Так и просидели, пока голод и сумерки не погнали всех нас, малолетних кретинов, по домам. Русый развёл на прощание руками, виновато:

— Ну да, да, сырая трава-то, молодая совсем… не вышло!

Ага… как же! Поднимаясь себе мирно по лестнице, и чувствуя лишь некоторую голодную тошноту, я думала уже только о том, чтоб добраться до кухни, и нашарить там чего-нить вкусного и некалорийного, а может и калорийного. Лишь бы покушать. Я смотрела себе под ноги, голова была очень тяжела от усталости. А вот когда я подняла её…

Передо мной стояла корова. Настоящая корова, чёрно-белая, с тупой рожей, и короткими рогами. У неё даже вымя было. Она перегородила мне лестничную площадку, и дверь квартирного блока. И кажется, даже воняла… коровой? Я же не знаю, как они пахнут…

— Кыш! — махнула я рукой на неё, а что мне ещё оставалось делать? Я же не знаю, как их и прогоняют, коров этих! Вот сука, она не уходила. Стояла и лупилась на меня. А потом как заорёт:

— МУУУУ!!!

Я чуть не оглохла, чесслово! На моё счастье, выглянула соседка, и тварь эту прогнала. Оказалась, её бывшего соседа-алкаша скотина. Она раньше в доме похуже жила, ну, как и мы, тока у неё там коров держали. Ну, она так сказала. Я мяукнула ей спасибо, и зашла домой.

А когда утром я осознала, что за дерьмовая ситуация, то…

Всё, манагу я больше не пила. Тем более, что Русого так и не вставило в тот вечер. Хотя он сказал мне это тока по горестному секрету, а сам всем злопыхателям, сомневающимся в его диком проекте сварить реального пойла из молоденького сырья, говорил:

— О, да вы чё, нас так реально на ржач пропёрло!! Ваще! — и в случае чего указывал на меня: — Да вон у Дики спросите, она тоже была! Мы так уржались, бля, пиздец!

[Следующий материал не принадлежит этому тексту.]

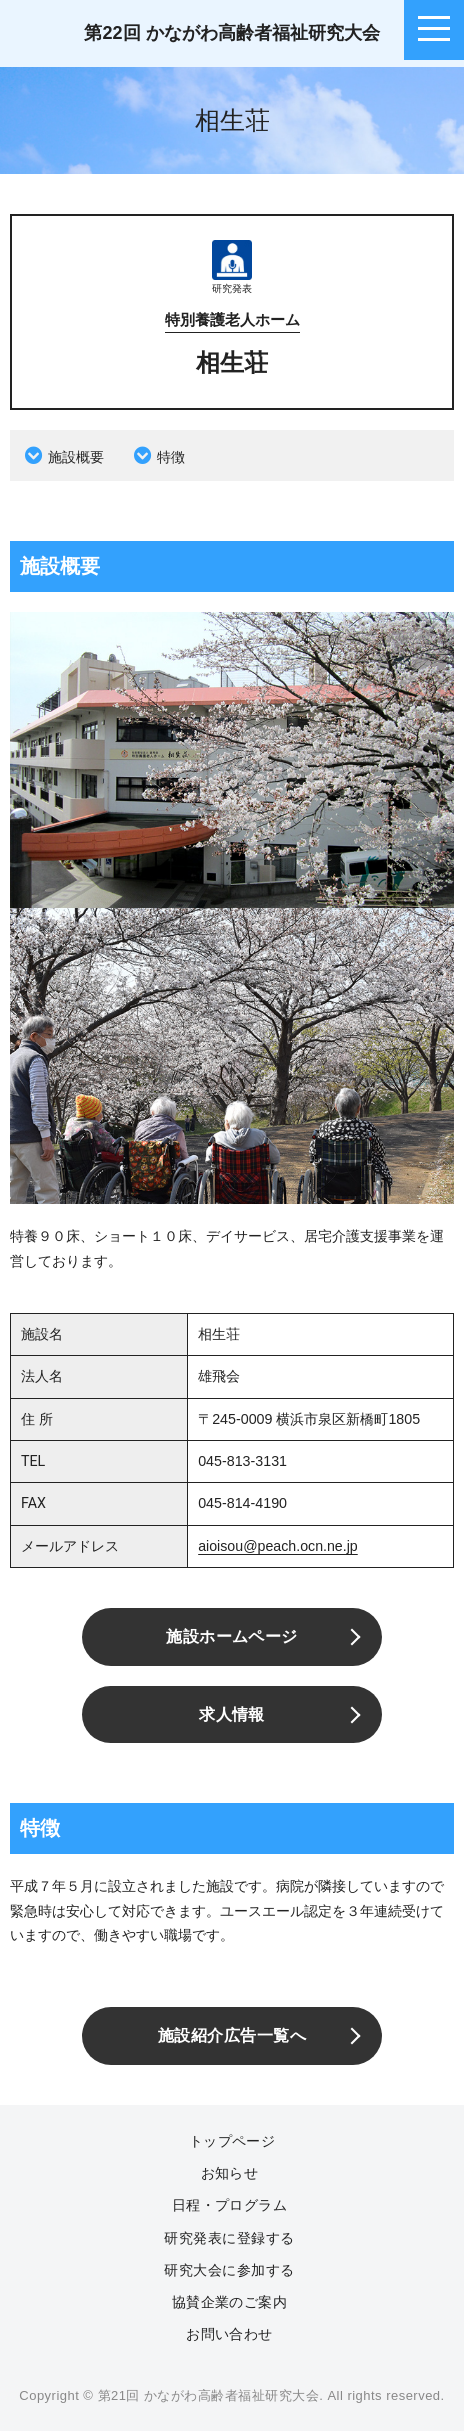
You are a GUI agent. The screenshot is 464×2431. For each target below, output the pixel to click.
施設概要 (76, 457)
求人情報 (232, 1714)
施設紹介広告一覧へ (232, 2035)
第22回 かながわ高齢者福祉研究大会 (231, 33)
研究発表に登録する (229, 2238)
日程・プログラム (230, 2205)
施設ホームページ (232, 1636)
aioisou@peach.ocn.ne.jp (278, 1546)
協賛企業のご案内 (230, 2302)
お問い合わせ (229, 2334)
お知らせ (230, 2173)
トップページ (232, 2141)
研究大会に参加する (229, 2270)
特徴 (171, 457)
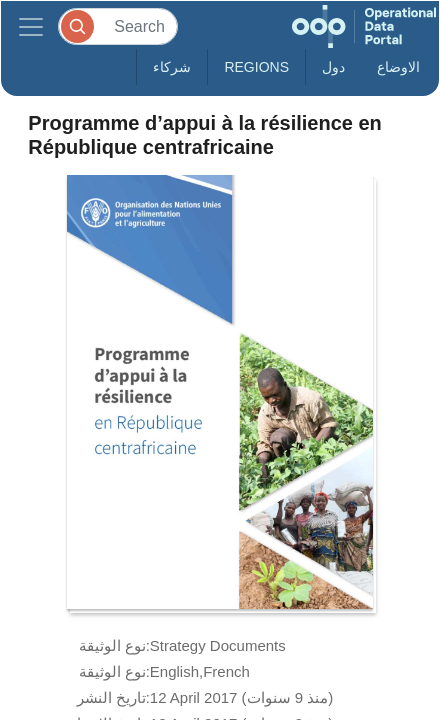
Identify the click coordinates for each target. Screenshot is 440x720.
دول (333, 67)
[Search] (118, 26)
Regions (256, 67)
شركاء (172, 67)
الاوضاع (398, 67)
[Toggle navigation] (31, 26)
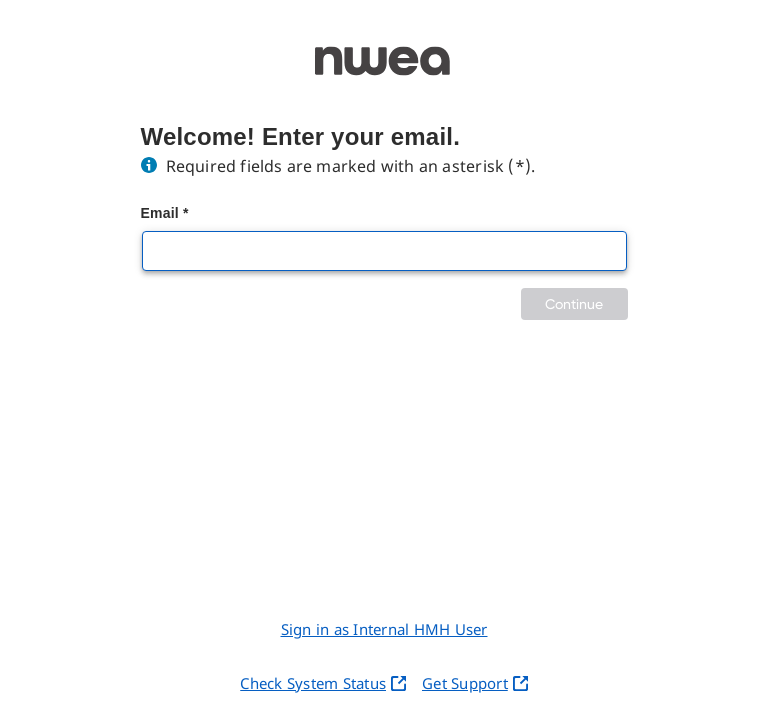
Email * (165, 213)
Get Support (475, 683)
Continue (574, 303)
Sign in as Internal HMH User (384, 629)
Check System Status (323, 683)
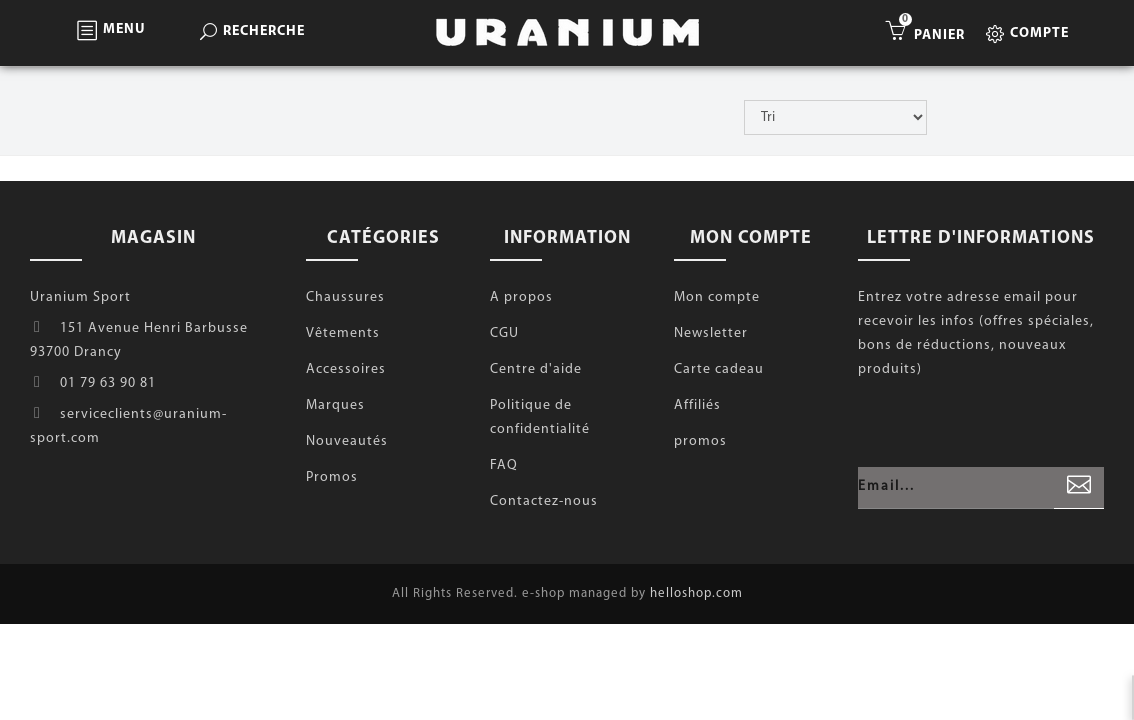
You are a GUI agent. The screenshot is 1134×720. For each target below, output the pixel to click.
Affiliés (697, 405)
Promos (332, 477)
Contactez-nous (544, 501)
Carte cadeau (719, 369)
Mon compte (717, 297)
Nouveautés (347, 441)
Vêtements (343, 333)
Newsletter (711, 333)
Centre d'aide (536, 369)
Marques (335, 405)
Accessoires (346, 369)
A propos (521, 297)
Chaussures (345, 297)
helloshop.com (696, 593)
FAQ (504, 465)
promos (700, 441)
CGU (504, 333)
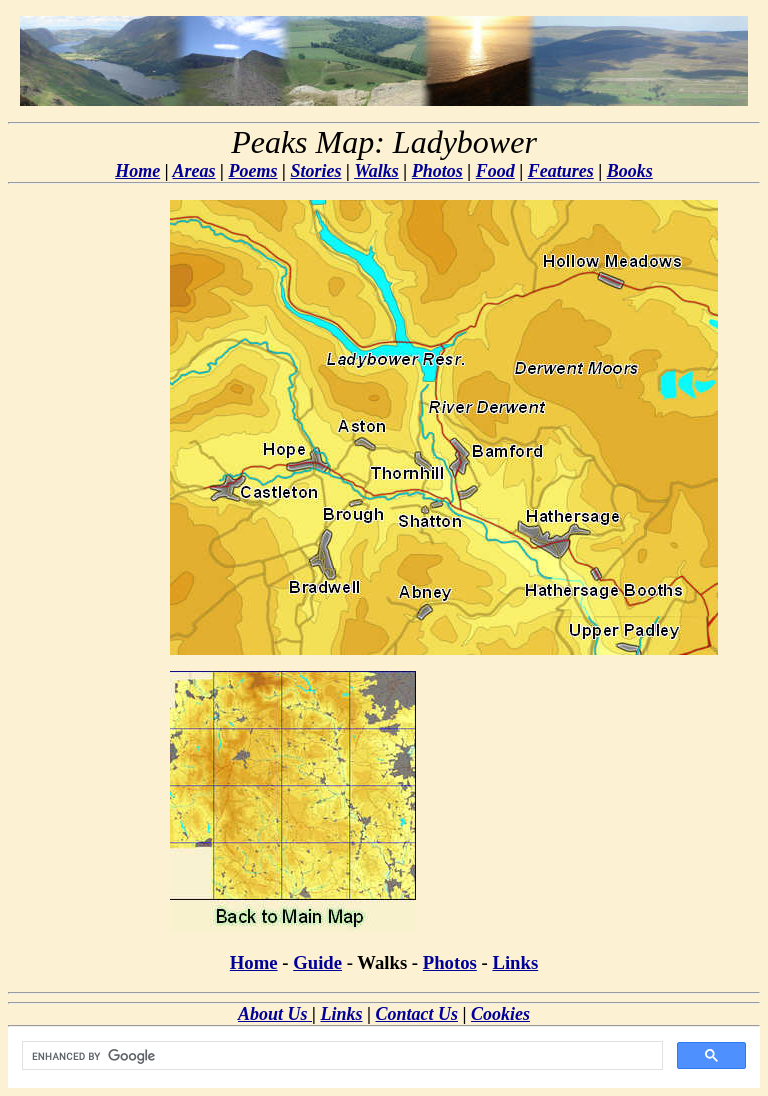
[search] (340, 1056)
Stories (315, 171)
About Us (275, 1014)
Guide (317, 962)
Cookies (500, 1014)
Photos (437, 171)
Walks (376, 171)
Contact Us (416, 1014)
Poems (253, 171)
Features (561, 171)
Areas (194, 171)
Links (515, 962)
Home (137, 171)
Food (495, 171)
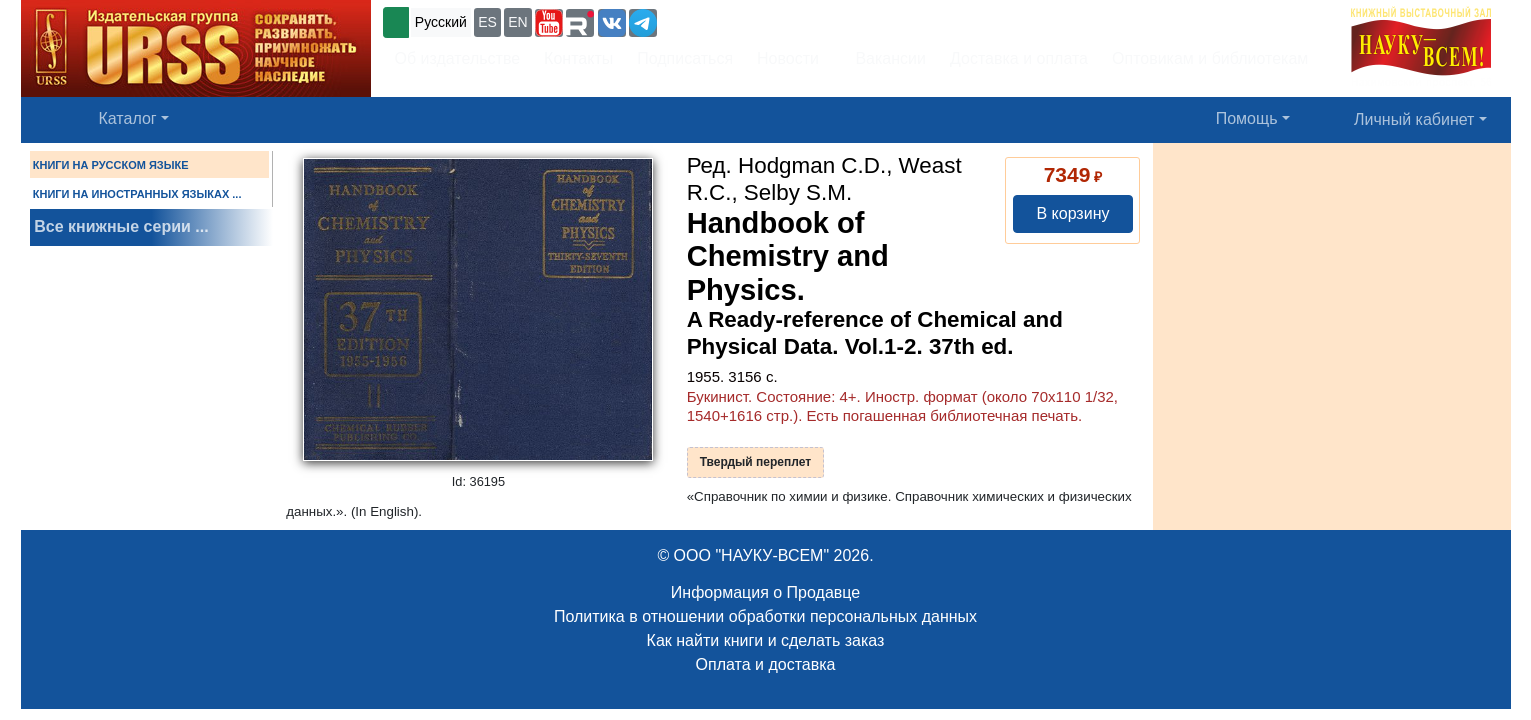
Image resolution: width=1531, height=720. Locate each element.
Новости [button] (788, 58)
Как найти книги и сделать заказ (766, 640)
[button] (549, 23)
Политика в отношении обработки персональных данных (765, 616)
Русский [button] (441, 22)
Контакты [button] (578, 58)
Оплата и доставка (766, 664)
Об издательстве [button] (458, 58)
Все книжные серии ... (121, 226)
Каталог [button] (128, 118)
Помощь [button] (1247, 118)
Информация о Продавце (765, 592)
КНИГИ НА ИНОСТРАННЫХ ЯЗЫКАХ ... (137, 194)
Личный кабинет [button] (1414, 119)
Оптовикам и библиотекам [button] (1210, 58)
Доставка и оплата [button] (1019, 58)
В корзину (1072, 213)
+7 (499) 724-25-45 (734, 20)
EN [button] (517, 22)
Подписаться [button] (685, 58)
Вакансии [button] (884, 58)
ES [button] (487, 22)
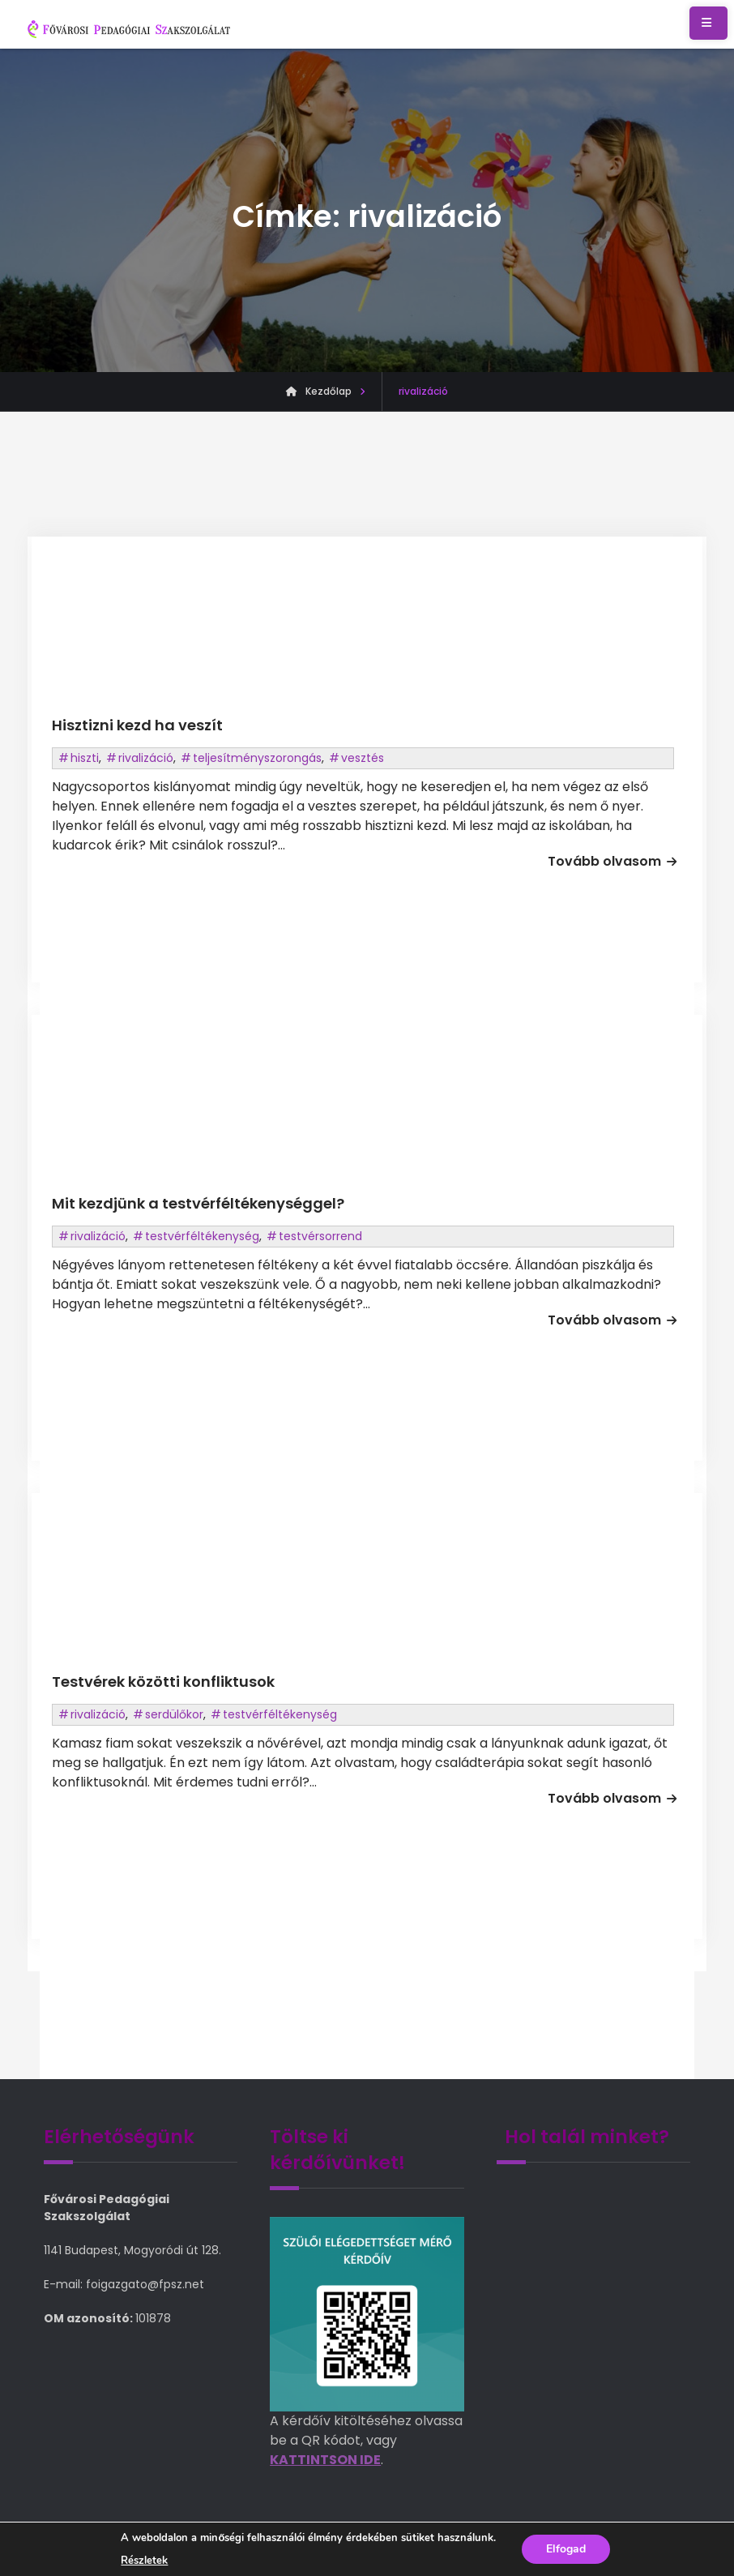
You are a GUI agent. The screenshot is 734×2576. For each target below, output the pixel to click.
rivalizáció (145, 758)
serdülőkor (174, 1714)
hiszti (84, 758)
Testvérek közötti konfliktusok (163, 1681)
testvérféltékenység (202, 1236)
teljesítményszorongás (257, 758)
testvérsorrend (320, 1236)
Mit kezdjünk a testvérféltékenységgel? (198, 1203)
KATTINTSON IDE (325, 2459)
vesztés (362, 758)
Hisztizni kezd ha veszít (137, 725)
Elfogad (566, 2549)
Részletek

— Ага, пиздец! — я слабо кивала на это. Мне такой пиздец не понравился… Совсем! Мало того, дружочек дорогой потом признался, что добавил втихую в грязную жижу пару колёсиков излюбленной циклы… вот в чём секрет, а я-то думаю — и чего меня с такой жидкой байды стукнуло? Нет бы сразу сказать! Доктор Айболит хренов! Искренне, с размаху по шее «попросила» Русого больше не делать таких тайных добрых дел, на том и остались приятелями.

И была у нас с Русым такая ещё одна история офигенная… в то же лето, как раз после выпускных и вступительных экзаменов.

На панк-фесте спели вместе, организованном той самой Геркой, из «Луны в апельсинах». Про него и в газетке писали, и про нас отметили даже особо, мы от радости чуть не подохли оба. Русый был никакущий, опосля денатурату, но справился «на ура» со своей задачей гитариста. Дело так было:

Нам как-то флаеры попались в руки: «Всем причисляющим себя к неформальной панк-культуре! Приглашаем вас принять участие в панк-фестивале, который состоится 7–8 августа. Пиво спирты, инструменты, друзей-зрителей — с собой.»Сразу загорелись, обсудили это дело — а мы ведь тоже можем! Репетнули пару раз песни Шмелей наши любимые, в лесочке, больше негде.